Jesús nació pobre, por ello su madre María “lo envolvió en pañales y lo puso en un pesebre, porque no se había encontrado alojamiento para ellos en el mesón (Lc 2, 7). Pero Jesús en las parábolas cuando se refiere al Padre siempre nos habla de su magnificencia, con el hijo que marchó y que derrochó toda la herencia, le preparó un gran banquete (cf. Lc 15, 11-32). Jesús al hablarnos de la eternidad, nos habla que el Padre ha preparado un gran banquete de bodas (cf. Mt 22, 210)....
Este tiempo de Navidad, es un tiempo propicio para invocar al Padre que todo lo puede, para que sea magnificente con nosotros. De modo que por la celebración del nacimiento de su Hijo, haga verídicas las Escrituras Sagradas.
Le pedimos que le conceda a su Hijo “las naciones como herencia tuya, y como posesión tuya los confines de la tierra” (Sal 2,8) de modo que la fe en El no retroceda sino que se expanda, incluso en Europa, de modo que cuando El venga al final de los tiempos, encuentre en todas las partes del mundo, Iglesias profundamente arraigadas donde, por el anuncio, por la coherencia entre el mensaje y la vida, por la unión de los cristianos, surjan discípulos de Jesús y estos pidan el bautismo y se les enseñe a cumplir lo que El nos ha encomendado (cf. Mt 28, 19-21).
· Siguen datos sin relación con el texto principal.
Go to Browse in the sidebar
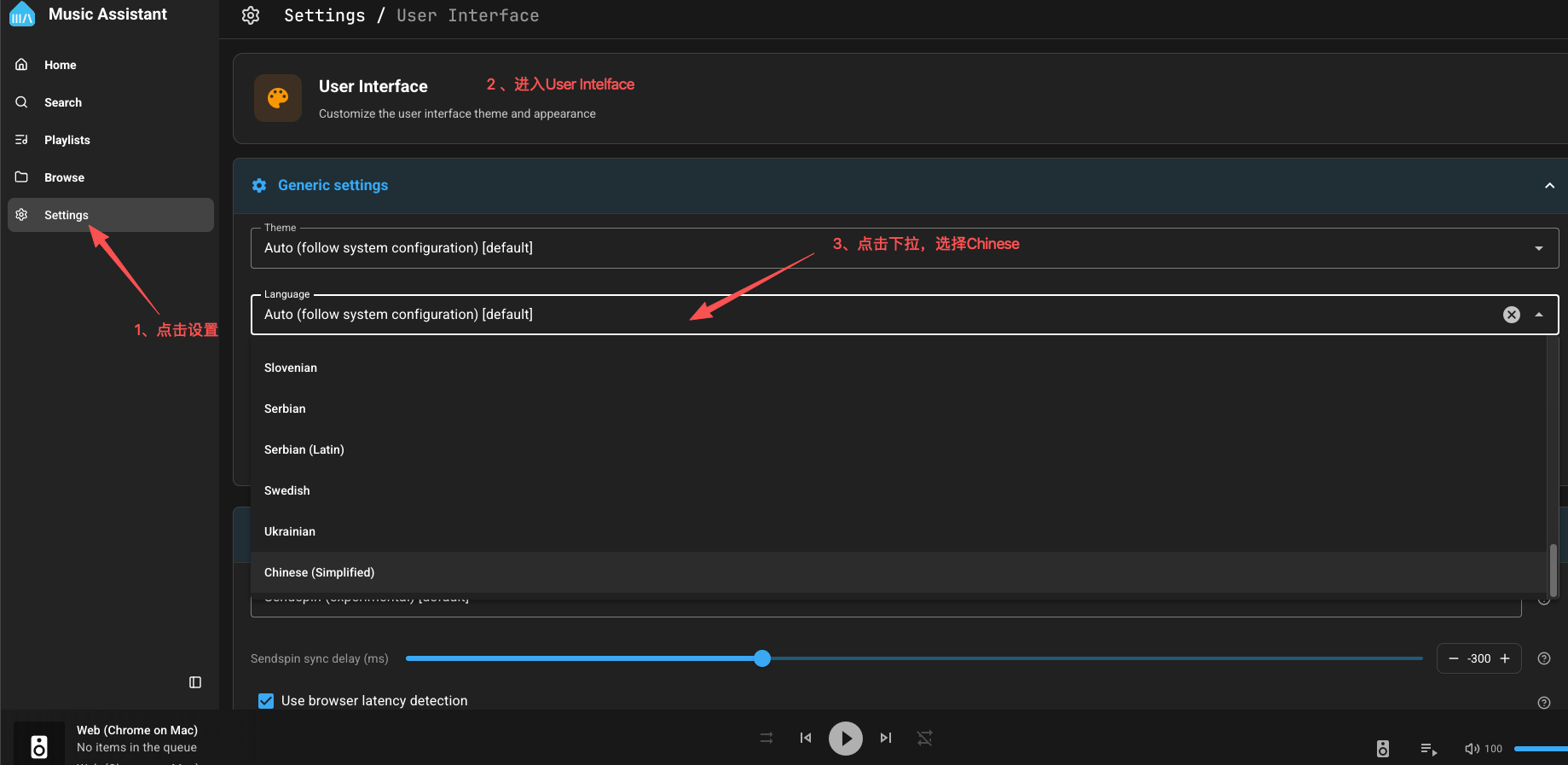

Le pedimos por su Hijo, que se haga realidad lo que el ángel le anunció a José, “tú le pondrás por nombre ‘Jesús’, porque él salvará a su pueblo de sus pecados” (Mt 1, 21). Que los hijos de la Iglesia acojan la redención de Jesús, y nos salve de nuestros pecados, de modo que la gracia inherente al sacramento del Bautismo que todos hemos recibido, se despliegue plenamente, de modo que en cada bautizado se haga realidad la promesa de Jesús: “El que me ama de verdad, se mantendrá fiel a mi mensaje; mi Padre le amará, y mi Padre y yo vendremos a él y viviremos en él” (Jn 14, 23). Así gracias a Jesús por medio de su Espíritu nos sea concedido a todos poder entrar en la morada más interior del alma donde las tres divinas Personas de la Trinidad habitan, seamos sumergidos en el amor intradivino, de modo que Jesús en cada uno de nosotros ame al Padre con un profundo amor filial, participe en la redención de la humanidad y haga bella a la Iglesia por medio del Espíritu Santo.
Esta realidad espiritual no es sólo para los santos, sino también para los pecadores. Ello nos lo recuerda santa Teresa de Lisieux al final de sus Manuscritos Autobiográficos: “Sí, estoy segura de que, aunque tuviera sobre la conciencia todos los pecados que pueden cometerse, iría, con el corazón roto de arrepentimiento, a echarme en brazos de Jesús, pues sé cómo ama al hijo pródigo que vuelve a él” (Ms C 36v). Ya quien confía verdaderamente en Jesús y le ama, se arrepiente de corazón de todos sus pecados, El no sólo concede el perdón, la salvación, sino también la plenitud del Amor que es la santidad. Ello no es instantáneo, pero sí que se genera un dinamismo interior que lleva a vivir la plenitud de la gracia inherente en el Bautismo, que es la inhabitación de la Trinidad o a la deificación de los bautizados.
Que el Padre haga verídico el nombre que las profecías concedían al Mesías que iba a venir, que le sea concedido al mundo la paz, pues celebramos el nacimiento del que recibe el nombre de “Príncipe de la paz” (Is 5, 9).
Que el Padre por el nacimiento de su Hijo conceda la entrada en el cielo de los difuntos, para que puedan agradecerle eternamente su bondad y su misericordia.